Loewe v. Lawlor
Headline: Labor union boycott of Danbury hatmakers ruled an unlawful restraint on interstate trade, allowing manufacturers to sue for treble damages and blocking coordinated nationwide boycott tactics.
Holding: The Court held that a nationwide union boycott intentionally designed to destroy interstate trade is a "combination in restraint of trade among the States" under the Anti-Trust Act, so manufacturers may sue for treble damages.
- Allows manufacturers harmed by interstate union boycotts to sue for treble damages.
- Treats labor-organized boycotts as unlawful restraints of interstate commerce.
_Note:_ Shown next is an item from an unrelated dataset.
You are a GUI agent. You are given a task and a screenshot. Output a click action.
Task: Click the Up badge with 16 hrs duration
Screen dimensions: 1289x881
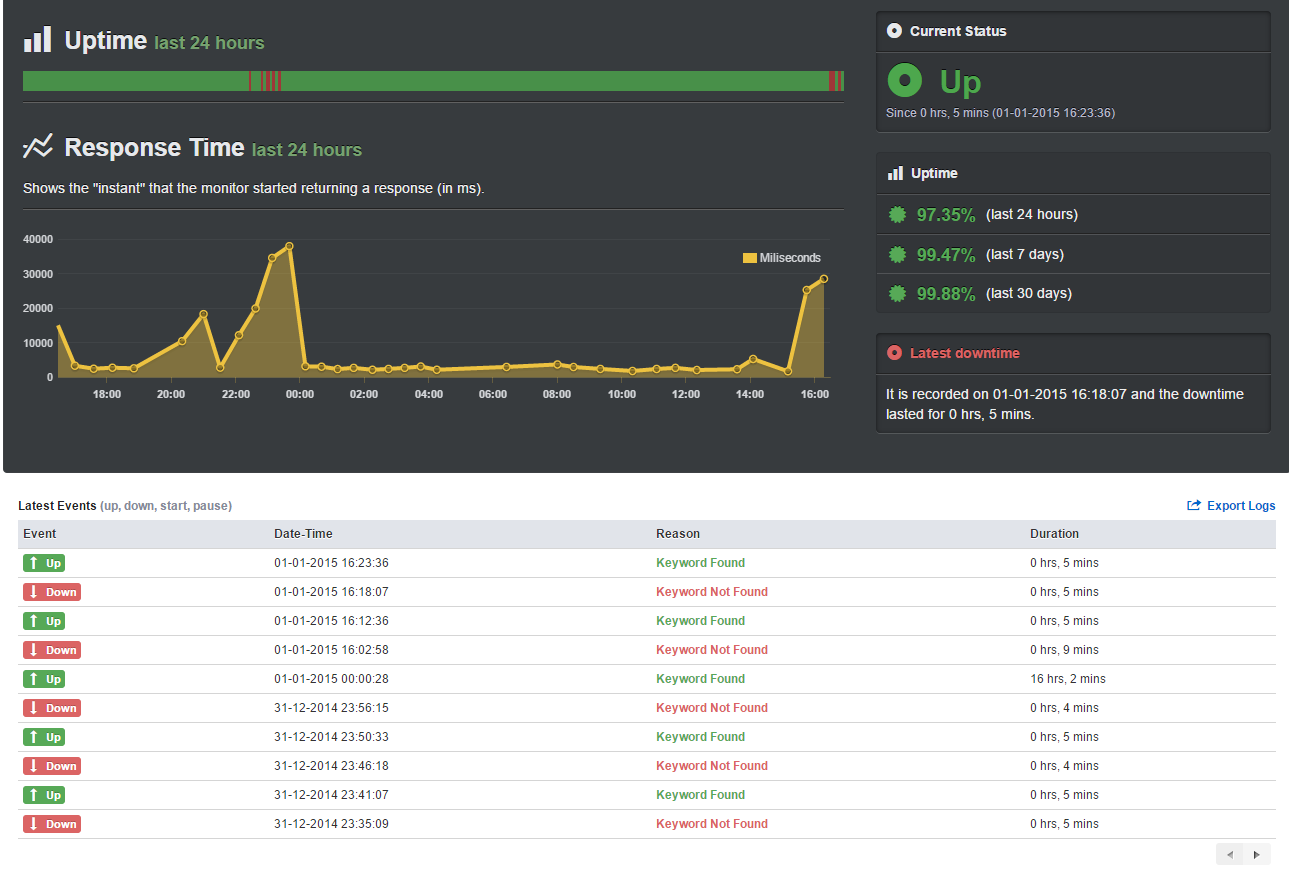[44, 679]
- Limits unions' ability to coerce nationwide customers through coordinated boycotts and union labels.
Summary
Background
A group of hat manufacturers in Danbury, Connecticut said union leaders and the national labor federation combined to force shop unionization by boycotting their sales. The complaint says the makers sold most of their hats to wholesale dealers in about twenty States, that unions threatened customers, distributed circulars and used press and agents to enforce a boycott, and that these acts crippled production and caused roughly $80,000 in losses. The manufacturers sued under the federal Anti-Trust Act seeking threefold (treble) damages. A lower court sustained a demurrer and dismissed the complaint, and the case reached this Court for decision.
Reasoning
The central question was whether the complaint described a combination that the Anti-Trust Act forbids — a restraint of interstate trade. The Court held that the union’s coordinated boycott and related acts were a combination “in restraint of trade among the several States” as that phrase is used in the statute. The opinion explains that the Act reaches schemes that obstruct the free flow of interstate commerce, even when some acts occur inside a single State, when the overall plan aims to destroy interstate traffic. The Court therefore found the complaint sufficient to state a statutory claim and reversed the dismissal.
Real world impact
The ruling means harmed manufacturers may proceed in federal court under the Anti-Trust Act to recover treble damages for coordinated boycotts that target interstate customers. It treats nationwide labor boycotts and the machinery used to enforce them — agents, circulars, union labels, and press campaigns — as capable of unlawfully restraining interstate commerce. The case was sent back to the lower court to continue proceedings.